─── Excerpted data ───

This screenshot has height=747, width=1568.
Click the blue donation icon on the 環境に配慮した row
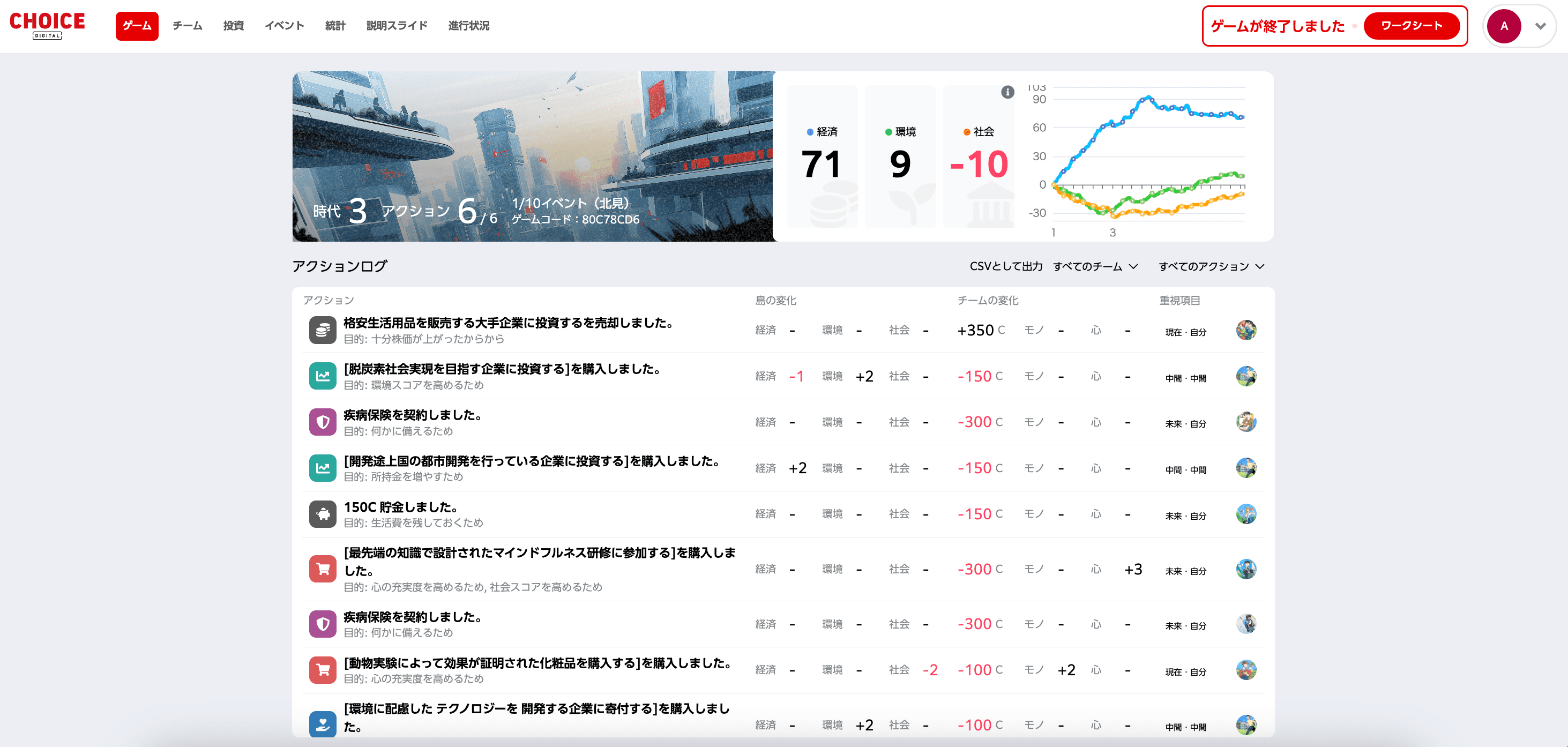pos(323,724)
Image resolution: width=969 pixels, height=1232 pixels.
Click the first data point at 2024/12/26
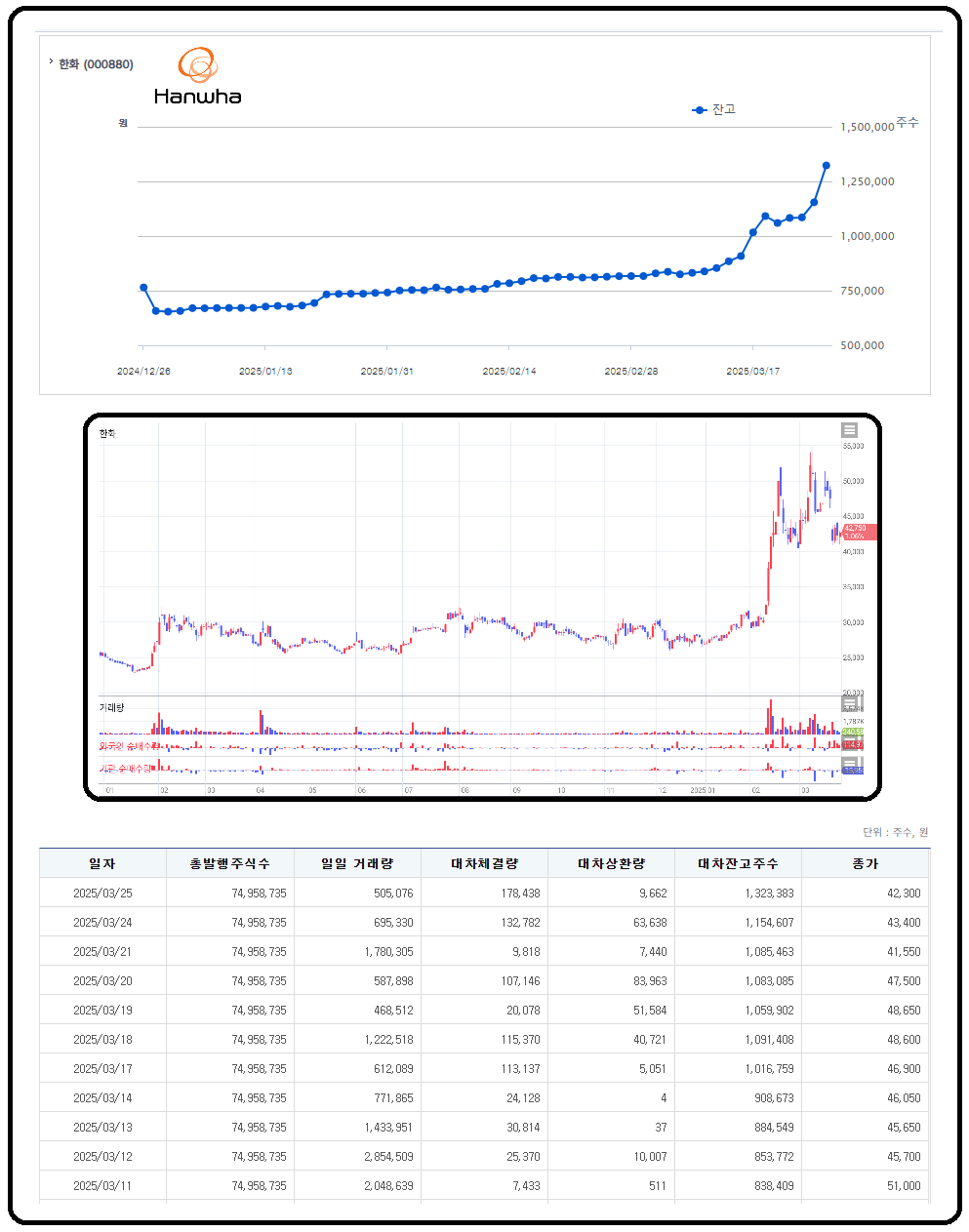[143, 288]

───

Written problem:
Copy out the listing with every "Click" swapped for "Tap", leaving everything else as it is. Skip the pictures.

The reply:
This screenshot has height=747, width=1568.
Tap the blue donation icon on the 環境に配慮した row
pos(323,724)
Image resolution: width=969 pixels, height=1232 pixels.
Tap the first data point at 2024/12/26
[143, 288]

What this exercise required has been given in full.